That's awesome. So for the year, our GDP was over $44 trillion? :lol:

Oh, I see the problem.

Well it didn't go up from $11.100 * 1.067 to 11.748 Trillion. It only went up to $11.255.

No, I'm just reading the BEA table. It says, 2003Q3, $11225 billion. It says $11.011 T in the second quarter.

The quarterly change, per that table is 11225-11011. That is $214 billion estimated output for the third quarter.

That's all I'm using. And it doesn't bracket the May 23rd 2003 signing, going back to 2002Q3. Otherwise, we have to wait all the way till May 23rd 2004 before we have removed the quarters before the 2003 signing. That is 3% for the year, from the may 23rd signing to the time that we have an annual measure. And that is seasonally adjusted. I don't like seasonally adjusted. It just bothers me.

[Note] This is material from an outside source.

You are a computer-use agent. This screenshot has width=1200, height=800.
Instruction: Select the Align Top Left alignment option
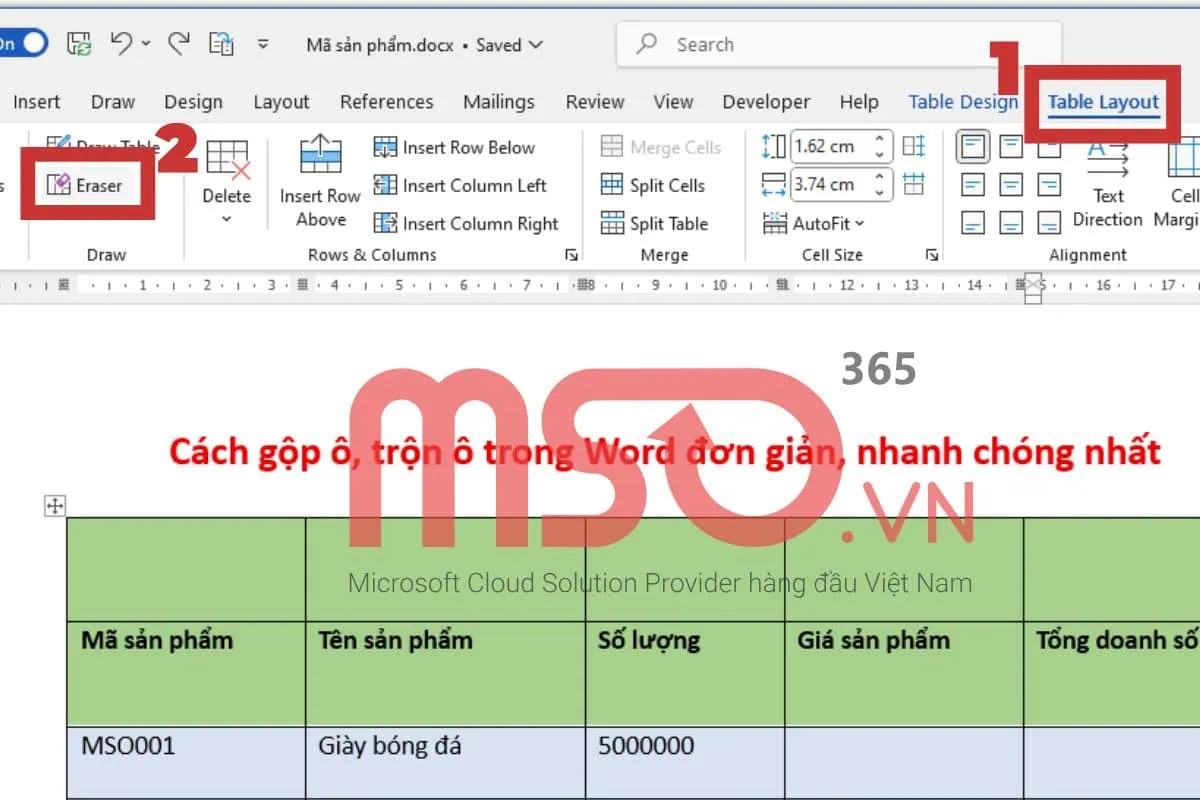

6.7% is for the entire year from 2002Q3 to 2003Q3. If we do that, it includes 2002Q4, 2003Q1, 2003Q2, 2003Q3. And the bill wasn't signed until May of 2003. How does that make sense?

If you want to use the annual % change from May 23rd 2003, then you have to use 2004Q3.

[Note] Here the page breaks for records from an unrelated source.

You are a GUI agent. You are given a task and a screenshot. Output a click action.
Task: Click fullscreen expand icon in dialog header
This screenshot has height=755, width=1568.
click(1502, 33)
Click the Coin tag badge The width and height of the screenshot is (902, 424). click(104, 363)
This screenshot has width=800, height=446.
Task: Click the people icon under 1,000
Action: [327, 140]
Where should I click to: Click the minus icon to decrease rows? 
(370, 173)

But I get a better understanding of the immediate change in the 3rd quarter by taking 11225-11011= $214 billion. ~214/11011 = ~1.9% for the quarter.

The quarterly indexes are really,

2003..............2003
2......................3
92.986..........94.516

or 1.6% for the quarter. 1.9% is better then 1.6%. And nominal GDP is going to appear better then RGDP. It's all just a survey, it's not like the BEA goes out and counts every single product made and sold in three months for 7 million companies.

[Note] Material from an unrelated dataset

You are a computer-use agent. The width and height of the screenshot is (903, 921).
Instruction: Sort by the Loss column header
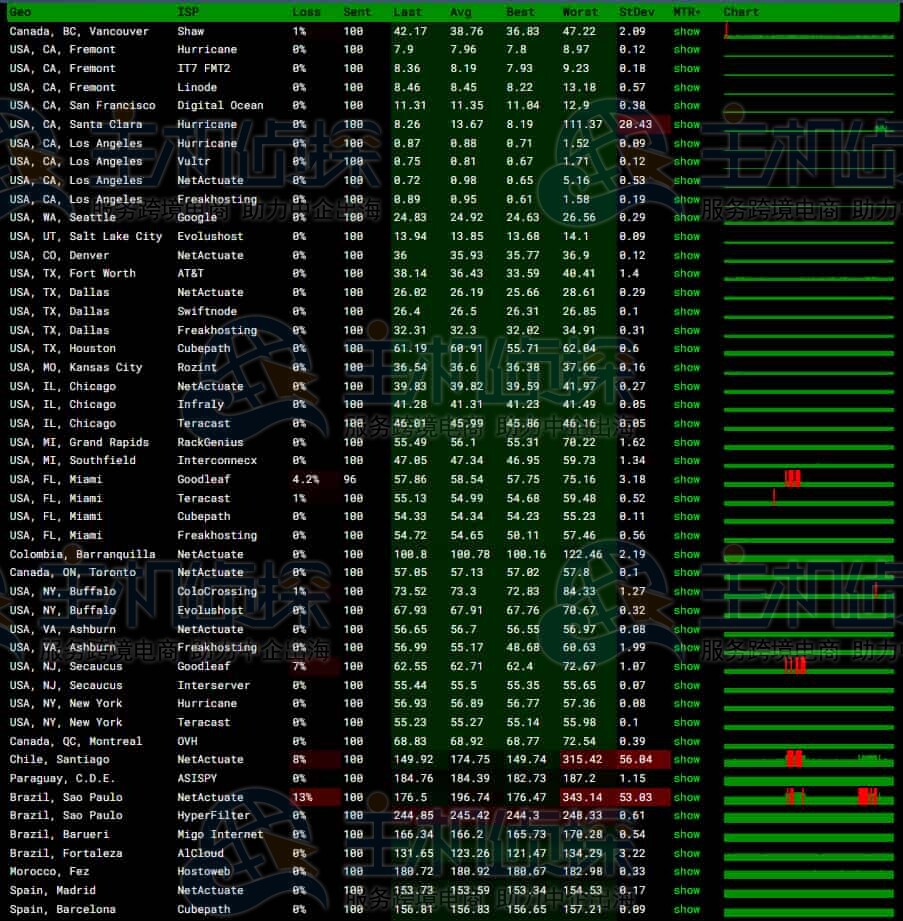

But that's closer then 6.7% for the quarter. And if we have to wait for the entire year to pass, we only get 3%.

This is the quarterly growth per the index is as shown.

2002-4 0.03%
2003-1 0.42%
2003-2 0.85%
2003-3 1.65%
2003-4 0.90%
2004-1 0.66%
2004-2 0.64%
2004-3 0.74%
2004-4 0.82%

And, if you do that, 2.98% ending in the third quarter of 2004. That's the 3%.

But look, there is the 2003-3 higher then before, woo hoo. Right after the tax cuts. But doesn't my graph show an increase right after the tax cuts? I've got 1.9% Then it drops after that.

You graph it in annual seasonally adjusted and line it up. Or do it with the indexes. I don't care. It went up in 2003-3 then right back down. The graphs will look pretty much the same, just one is smoother then the other.

Well it didn't go up from $11.100 * 1.067 to 11.748 Trillion. It only went up to $11.255.

They annualize the GDP number, because it was about $11 trillion for the entire year, not $11 trillion for each quarter.
They annualize the quarterly increase, because how else would you suggest they do it?

No, I'm just reading the BEA table.

And I gave you the % change from the BEA table.
 
I don't even understand what this argument is. One of you likes the rate to be annualised and the other doesn't? Is that it? Like, what's the actual substance of this conversation?